» **WHAT IS EXPECTED**:
Word for word, repeat the data; no picture should appear in the result.

# # # #

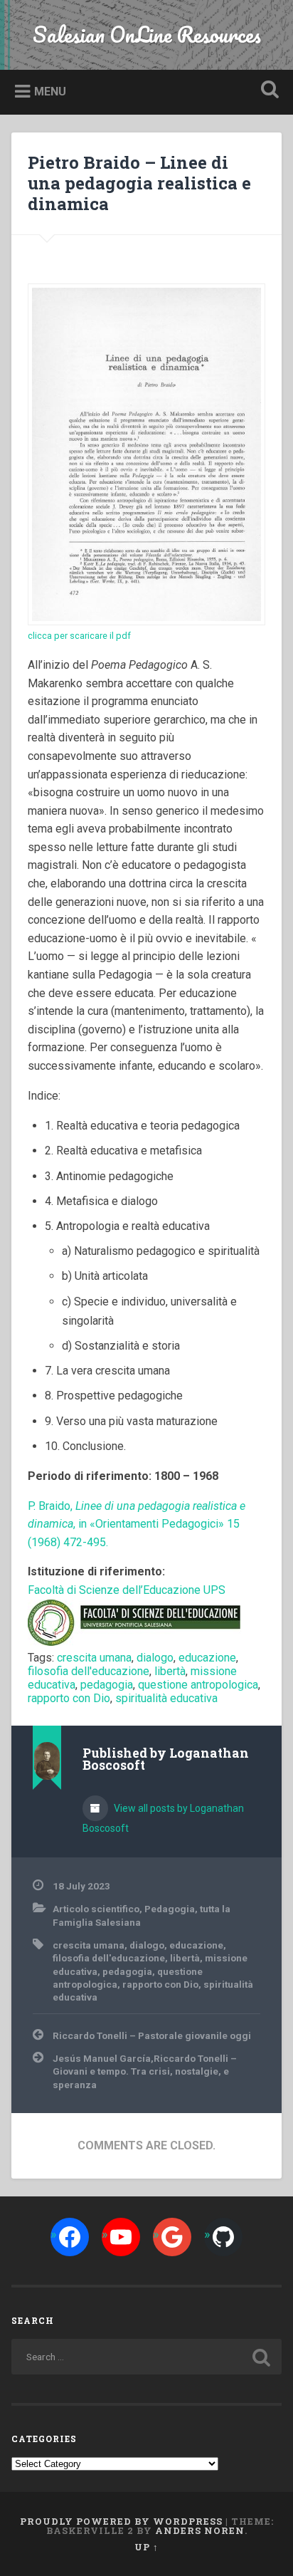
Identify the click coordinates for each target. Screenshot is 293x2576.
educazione (207, 1657)
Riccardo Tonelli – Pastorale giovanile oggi (152, 2035)
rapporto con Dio (69, 1698)
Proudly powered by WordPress (121, 2521)
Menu (50, 91)
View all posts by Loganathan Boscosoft (163, 1818)
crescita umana (94, 1657)
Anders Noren (200, 2530)
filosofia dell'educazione (88, 1671)
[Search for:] (146, 2356)
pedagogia (106, 1684)
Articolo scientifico (96, 1908)
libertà (170, 1671)
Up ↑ (146, 2546)
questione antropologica (198, 1684)
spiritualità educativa (166, 1698)
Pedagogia (169, 1908)
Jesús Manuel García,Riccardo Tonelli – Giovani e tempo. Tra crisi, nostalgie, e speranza (145, 2071)
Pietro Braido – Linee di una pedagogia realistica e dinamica (139, 183)
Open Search (266, 91)
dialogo (155, 1657)
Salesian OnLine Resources (147, 34)
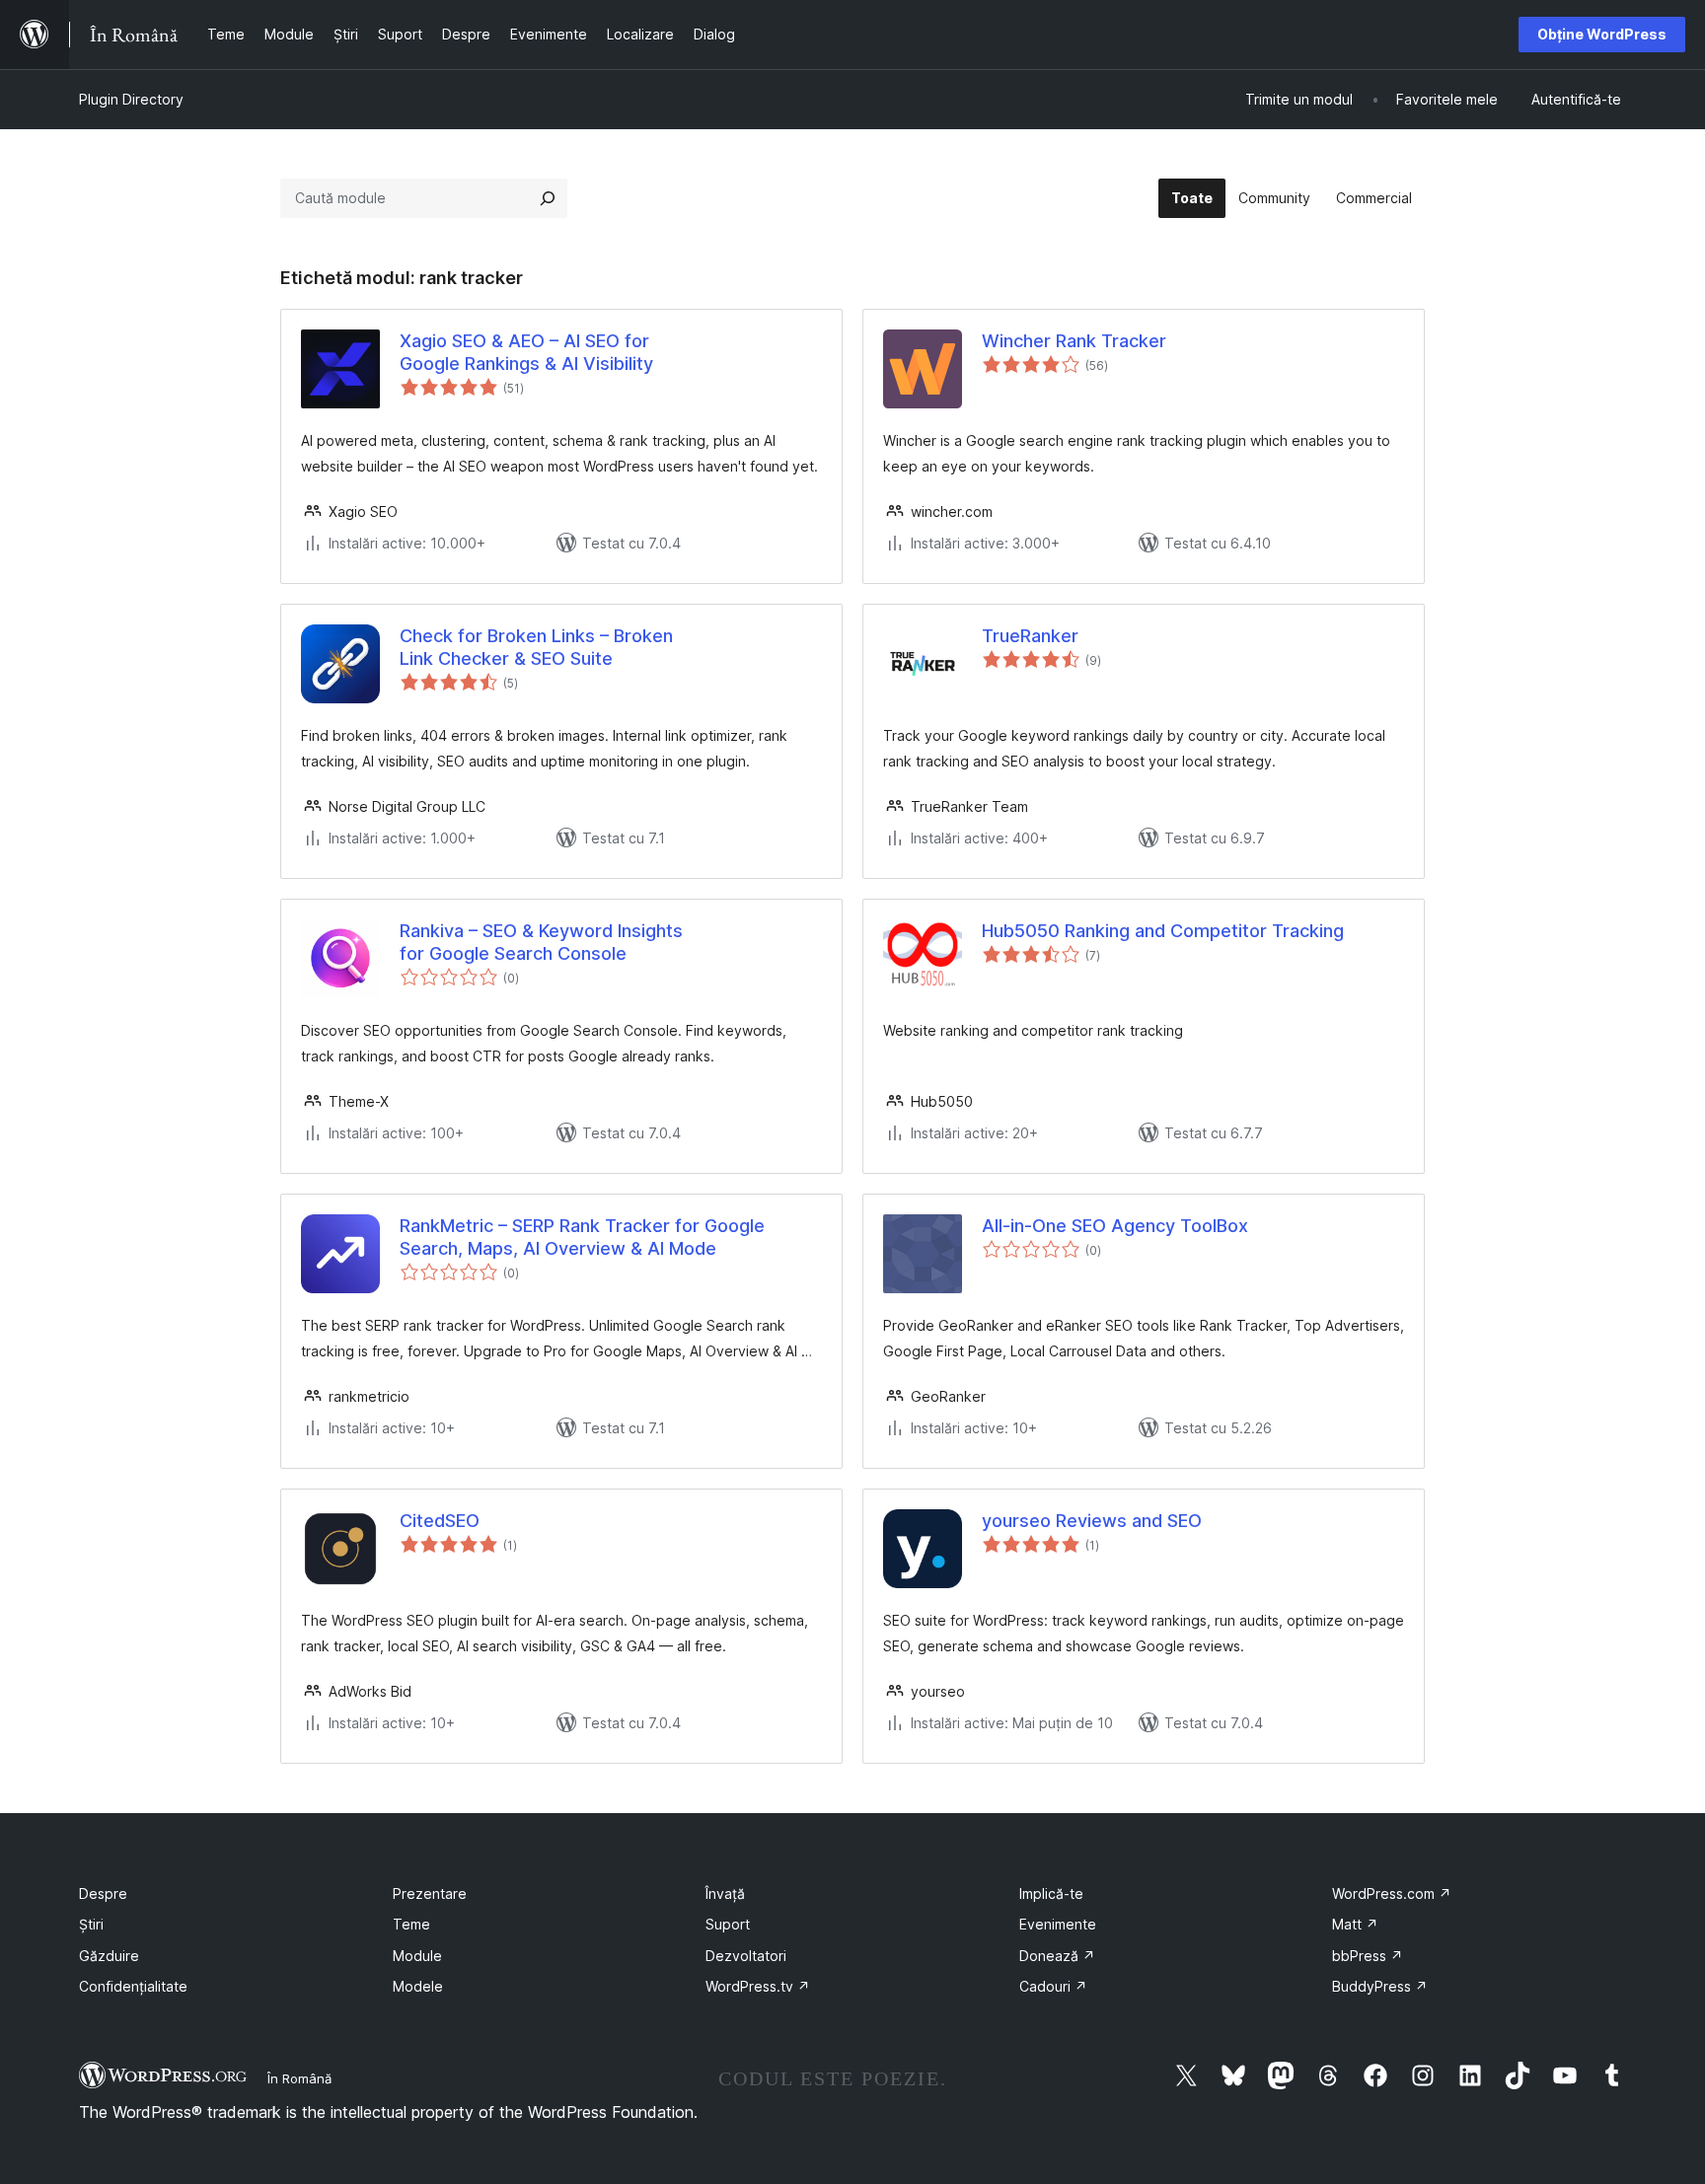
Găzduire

# # # #

» **SOLUTION**:
Identify the click coordinates for each target. Screenshot is 293x2576.
educazione (207, 1657)
Riccardo Tonelli – Pastorale giovanile oggi (152, 2035)
rapporto con Dio (69, 1698)
Proudly powered by WordPress (121, 2521)
Menu (50, 91)
View all posts by Loganathan Boscosoft (163, 1818)
crescita umana (94, 1657)
Anders Noren (200, 2530)
filosofia dell'educazione (88, 1671)
[Search for:] (146, 2356)
pedagogia (106, 1684)
Articolo scientifico (96, 1908)
libertà (170, 1671)
Up ↑ (146, 2546)
questione antropologica (198, 1684)
spiritualità educativa (166, 1698)
Pedagogia (169, 1908)
Jesús Manuel García,Riccardo Tonelli – Giovani e tempo. Tra crisi, nostalgie, e speranza (145, 2071)
Pietro Braido – Linee di una pedagogia realistica e dinamica (139, 183)
Open Search (266, 91)
dialogo (155, 1657)
Salesian OnLine Resources (147, 34)
Găzduire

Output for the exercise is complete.